Publié le par Xavier

numérisation0004Selon ses finalités et la complexité du sujet, le peintre choisit de travailler alla prima,  dans le feu de l'inspiration première, ou de développer son oeuvre en phases successives qui vont de l'étude à l'ébauche, de la peinture à fond aux retouches. Si nous avons choisi ici d'évoquer le second mode d'approche, gardons cependant à l'esprit que le développement des étapes  tel que nous le proposons répond avant tout à une construction théorique et rationnelle de l'oeuvre. Nul besoin de s'y conformer par le menu. Nul besoin de passer par l'esquisse et l'ébauche pour modeler directement son sujet, pas plus que la phase de retouches n'est véritablement indispensable.

 

1 - Mise en place

 

Dessin préparatoire. Avant d'entrer dans le vif du sujet, l'artiste est souvent amené à réaliser une série d'esquisses, études rapides ou plus longuement élaborées, destinées à noter un motif ou l'idée fugitive d'un tableau. Le ou les dessins préparatoires peuvent être tout simplement un premier croquis d'ensemble suivi, si nécessaire, d'études de détails ou de vues plus ou moins développées de cette même composition d'ensemble.
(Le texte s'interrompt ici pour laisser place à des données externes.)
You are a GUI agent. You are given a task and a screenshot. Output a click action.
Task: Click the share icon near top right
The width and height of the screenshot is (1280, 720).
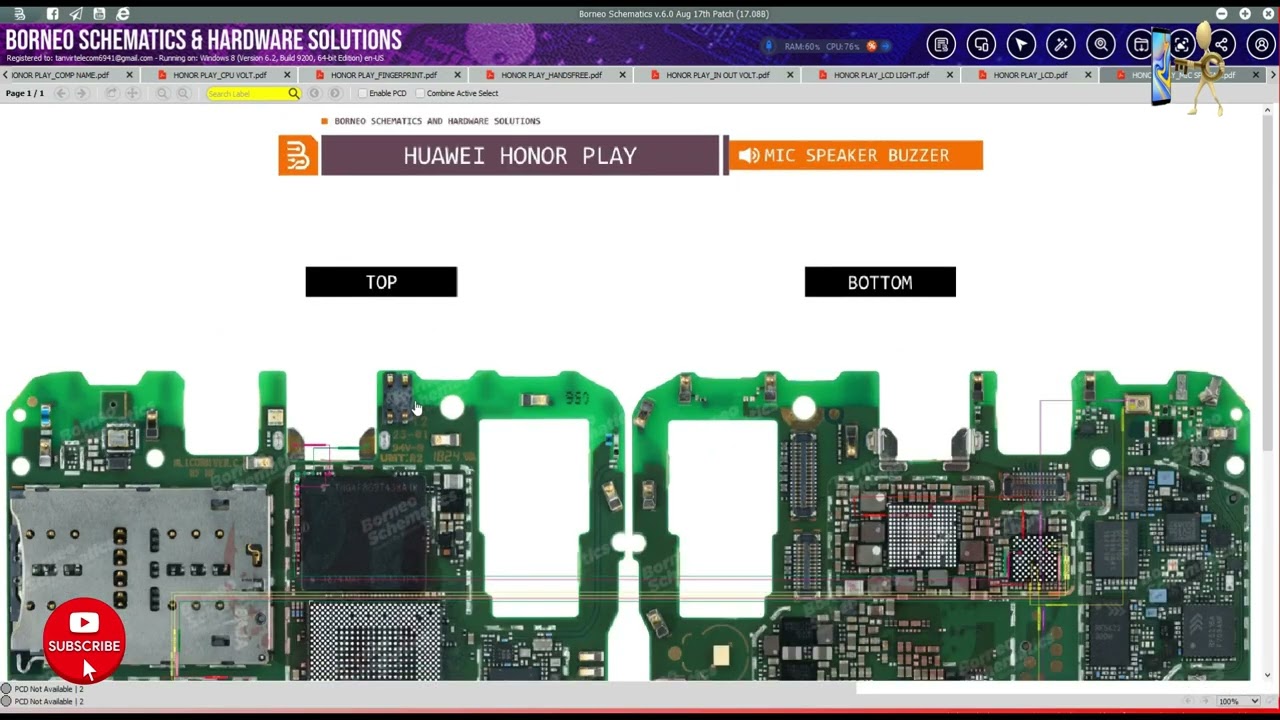point(1220,44)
     Quoiqu'il en soit, arrêté en quelques lignes ou sous la forme analytique d'une étude globale, reste à reporter son modèle sur le support définitif. Dès lors deux options possibles : le recopier directement à main levée ou recourir à une méthode de report.

 

Méthodes de report.

La mise au carreau. Le principe consiste d'abord à quadriller le modèle et à en reporter fidèlement l'image, carreau par carreau, sur le support où l'on trace une grille similaire. Les deux grilles doivent  être sinon de même dimension du moins tracées dans une équivalence de rapports hauteur sur largeur.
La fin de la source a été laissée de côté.